Sokrates, demokrasi konusundaki eleştirel görüşleriyle tanınan Antik Yunan’da ünlü bir filozoftu. Bu yazıda, Sokrates’in demokrasi eleştirisini ve bu hükümet biçiminin sınırlamaları ve potansiyel tehlikeleri hakkındaki inançlarını inceleyeceğiz.
Sokrates, bilginin ve bilgeliğin iyi yönetişim için gerekli olduğu fikrine sıkı sıkıya inanıyordu. Ona göre demokrasi, bilgi veya anlayış düzeylerine bakılmaksızın tüm vatandaşlara eşit ses verdiği için hatalıydı. Sokrates, insanların çoğunluğunun cahil ve mantıksız olduğuna ve demokrasinin onlara önemli kararlar üzerinde çok fazla güç verdiğine inanıyordu.
Sokrates, “Cumhuriyet” diyaloğunda demokrasinin, bir bütün olarak toplumun ihtiyaçları üzerinde kitlelerin çıkarlarını destekleme eğiliminde olduğunu savunuyor. Demokrasinin, iktidarı kazanmak için halkın duygularını ve önyargılarını manipüle edebilen demagogların etkisine özellikle duyarlı olduğuna inanıyordu.
Sokrates ayrıca demokratik sistemi, ortak yarar üzerinde bireysel kişisel çıkarları teşvik etme eğilimi nedeniyle eleştirdi. Bir demokraside, insanların daha büyük toplumun ihtiyaçlarından ziyade öncelikle kendi arzuları ve çıkarları tarafından motive edildiğini savundu.
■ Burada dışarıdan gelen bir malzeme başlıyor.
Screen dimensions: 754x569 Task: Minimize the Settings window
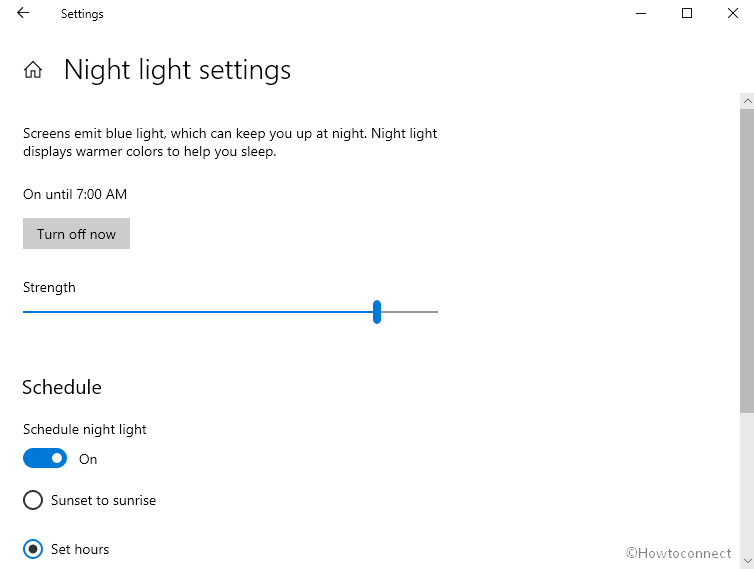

Bu, işbirliği eksikliğine ve ortak hedeflere ulaşılamamasına yol açtığına inanıyordu.
Dahası Sokrates, demokrasinin istikrarsızlığa ve kaosa karşı savunmasız olduğunu savundu. Demokratik bir sistemde, genellikle siyasi istikrarsızlığa ve sosyal huzursuzluğa yol açan farklı gruplar ve hizipler arasında sürekli bir iktidar mücadelesi olduğuna inanıyordu.
Sokrates, demokratik toplumlardaki hukuk sistemini de eleştiriyordu. Hukukun üstünlüğünün genellikle güçlü bireylerin ve çıkar gruplarının etkisiyle baltalandığına inanıyordu. Ona göre, parası ve nüfuzu olanlar suçlarından dolayı genellikle cezadan kaçabileceğinden, demokratik toplumlarda adalete her zaman hizmet edilmedi.
Sonuç olarak, Sokrates’in demokrasi eleştirisi, iyi yönetişimin bilgi, bilgelik ve ortak iyiliğe odaklanmayı gerektirdiği inancına dayanıyordu. Demokrasinin kusurlu olduğuna inanıyordu çünkü cahil ve mantıksız çoğunluğa çok fazla güç veriyordu, ortak yarar yerine kişisel çıkarları teşvik ediyordu ve istikrarsızlığa ve kaosa karşı savunmasızdı. Bu eleştirilere rağmen Sokrates, alternatif bir hükümet biçimini savunmadı, aksine demokratik toplumların yönetişim kalitesini iyileştirmek için eğitimi ve bilgelik arayışını teşvik etmeye çalışması gerektiğine inanıyordu.